Lines of data
──────

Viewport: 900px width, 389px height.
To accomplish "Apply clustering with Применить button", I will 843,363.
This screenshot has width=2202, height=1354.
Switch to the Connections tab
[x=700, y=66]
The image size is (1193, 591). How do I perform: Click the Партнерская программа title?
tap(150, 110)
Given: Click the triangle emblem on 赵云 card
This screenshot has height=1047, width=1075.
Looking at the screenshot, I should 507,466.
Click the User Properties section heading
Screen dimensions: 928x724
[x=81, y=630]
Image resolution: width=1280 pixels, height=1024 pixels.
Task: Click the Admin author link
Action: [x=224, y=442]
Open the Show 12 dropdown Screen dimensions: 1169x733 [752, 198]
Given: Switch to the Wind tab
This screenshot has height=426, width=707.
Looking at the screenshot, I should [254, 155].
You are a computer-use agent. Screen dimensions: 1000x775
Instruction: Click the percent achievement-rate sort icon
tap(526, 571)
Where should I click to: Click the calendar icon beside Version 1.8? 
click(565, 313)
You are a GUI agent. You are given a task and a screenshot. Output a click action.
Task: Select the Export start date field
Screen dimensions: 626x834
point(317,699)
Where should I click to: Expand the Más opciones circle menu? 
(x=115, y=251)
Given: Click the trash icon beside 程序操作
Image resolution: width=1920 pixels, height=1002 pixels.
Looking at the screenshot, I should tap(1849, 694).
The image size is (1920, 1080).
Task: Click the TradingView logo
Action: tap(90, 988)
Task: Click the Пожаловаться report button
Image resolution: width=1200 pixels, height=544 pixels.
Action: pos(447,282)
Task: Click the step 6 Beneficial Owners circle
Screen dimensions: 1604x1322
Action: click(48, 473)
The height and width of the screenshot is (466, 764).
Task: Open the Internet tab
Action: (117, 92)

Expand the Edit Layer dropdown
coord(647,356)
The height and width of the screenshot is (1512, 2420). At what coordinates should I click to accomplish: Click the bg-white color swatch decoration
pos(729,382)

──────

▶ **WHAT THE TASK REQUIRES**
Copy the rows above word for word, from the first to the last.

▶ **TASK ANSWER**
Viewport: 900px width, 389px height.
To accomplish "Apply clustering with Применить button", I will 843,363.
This screenshot has width=2202, height=1354.
Switch to the Connections tab
[x=700, y=66]
The image size is (1193, 591). How do I perform: Click the Партнерская программа title?
tap(150, 110)
Given: Click the triangle emblem on 赵云 card
This screenshot has height=1047, width=1075.
Looking at the screenshot, I should 507,466.
Click the User Properties section heading
Screen dimensions: 928x724
[x=81, y=630]
Image resolution: width=1280 pixels, height=1024 pixels.
Task: Click the Admin author link
Action: [x=224, y=442]
Open the Show 12 dropdown Screen dimensions: 1169x733 [752, 198]
Given: Switch to the Wind tab
This screenshot has height=426, width=707.
Looking at the screenshot, I should [254, 155].
You are a computer-use agent. Screen dimensions: 1000x775
Instruction: Click the percent achievement-rate sort icon
tap(526, 571)
Where should I click to: Click the calendar icon beside Version 1.8? 
click(565, 313)
You are a GUI agent. You are given a task and a screenshot. Output a click action.
Task: Select the Export start date field
Screen dimensions: 626x834
point(317,699)
Where should I click to: Expand the Más opciones circle menu? 
(x=115, y=251)
Given: Click the trash icon beside 程序操作
Image resolution: width=1920 pixels, height=1002 pixels.
Looking at the screenshot, I should tap(1849, 694).
The image size is (1920, 1080).
Task: Click the TradingView logo
Action: tap(90, 988)
Task: Click the Пожаловаться report button
Image resolution: width=1200 pixels, height=544 pixels.
Action: pos(447,282)
Task: Click the step 6 Beneficial Owners circle
Screen dimensions: 1604x1322
Action: click(48, 473)
The height and width of the screenshot is (466, 764).
Task: Open the Internet tab
Action: (117, 92)

Expand the Edit Layer dropdown
coord(647,356)
The height and width of the screenshot is (1512, 2420). At what coordinates should I click to accomplish: Click the bg-white color swatch decoration
pos(729,382)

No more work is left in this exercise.